WHAT THE TASK ASKS - Give again, exactly as written, the lines of the records below from the line with "You are a GUI" to the line with "Image resolution: width=1615". Both end lines count; pictures do not.

........

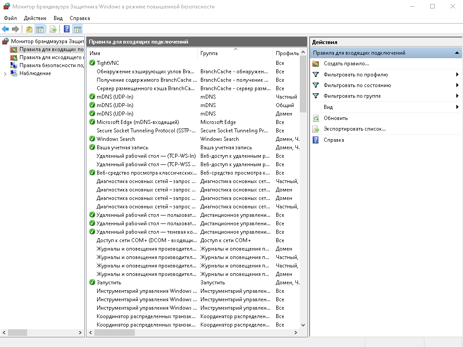
Task: Click green check icon beside TightVNC rule
Action: point(92,63)
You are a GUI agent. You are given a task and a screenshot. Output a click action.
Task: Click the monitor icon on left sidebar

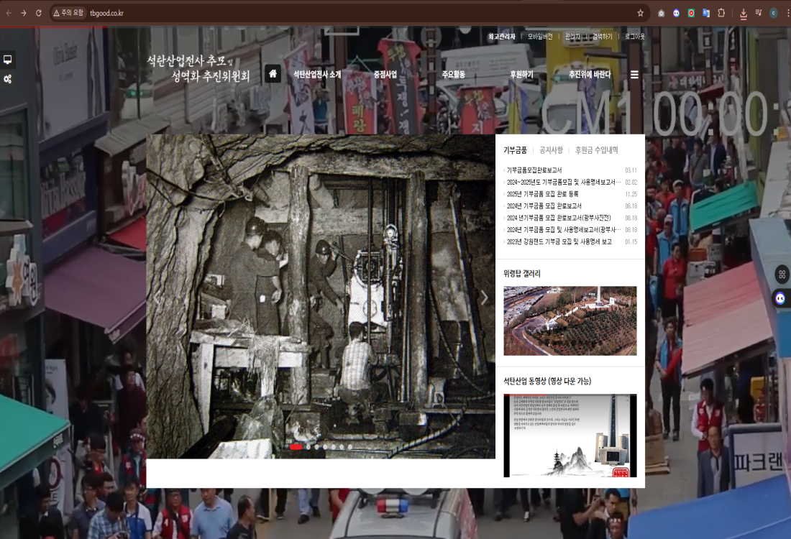coord(8,60)
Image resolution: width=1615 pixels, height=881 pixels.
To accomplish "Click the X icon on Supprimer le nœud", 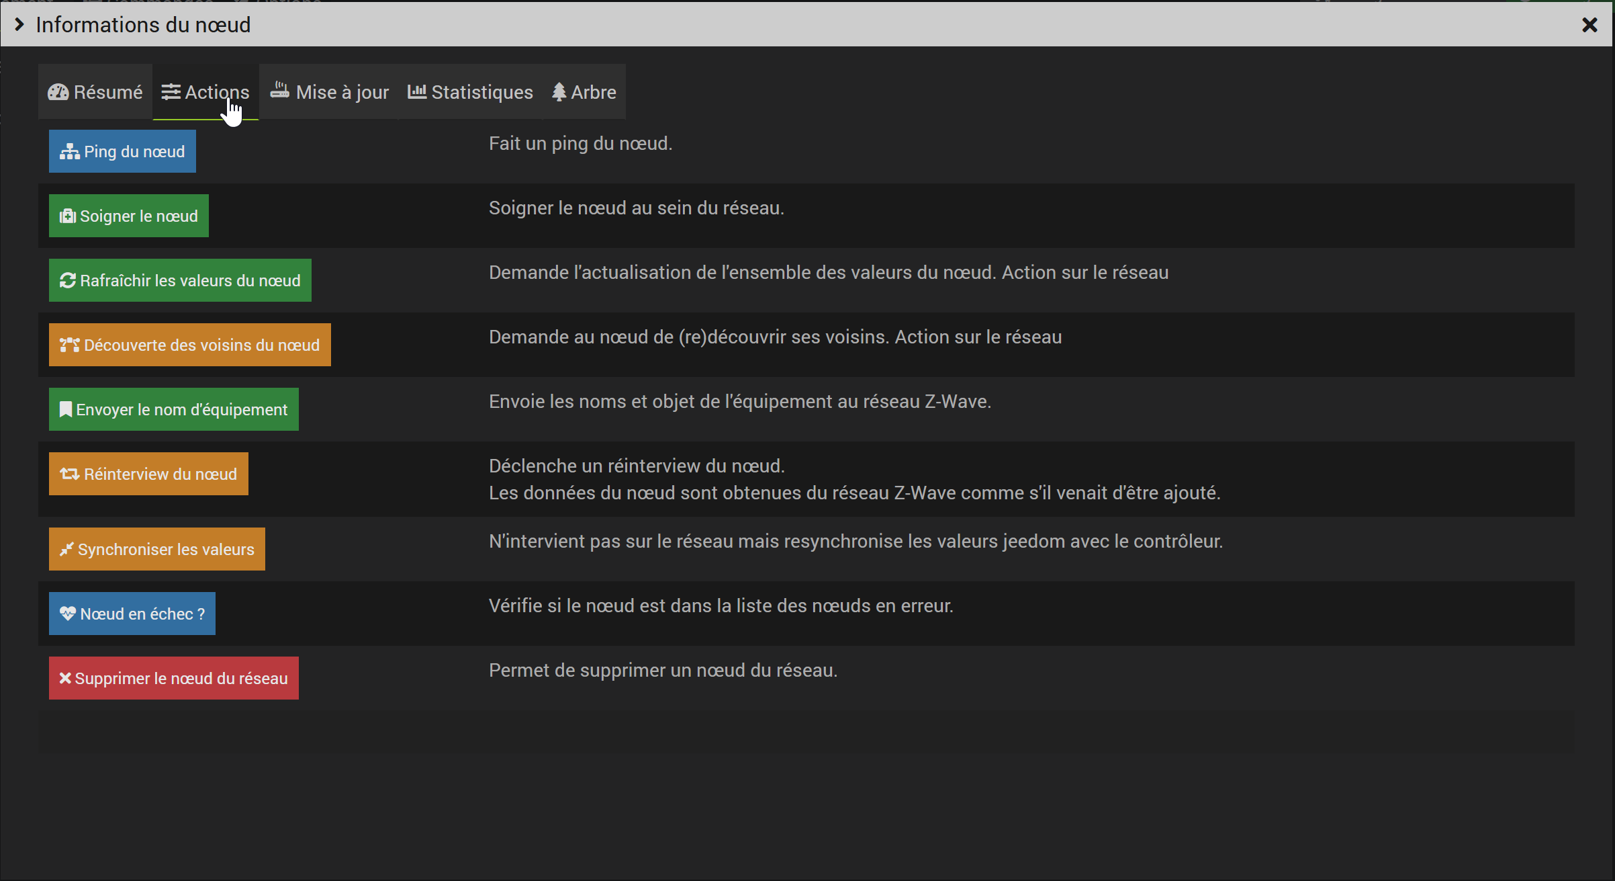I will (x=65, y=678).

........

ANSWER SPACE -
You are a GUI agent. You are given a task and a screenshot. Output a click action.
Task: Click the monitor icon on left sidebar

coord(8,60)
Image resolution: width=1615 pixels, height=881 pixels.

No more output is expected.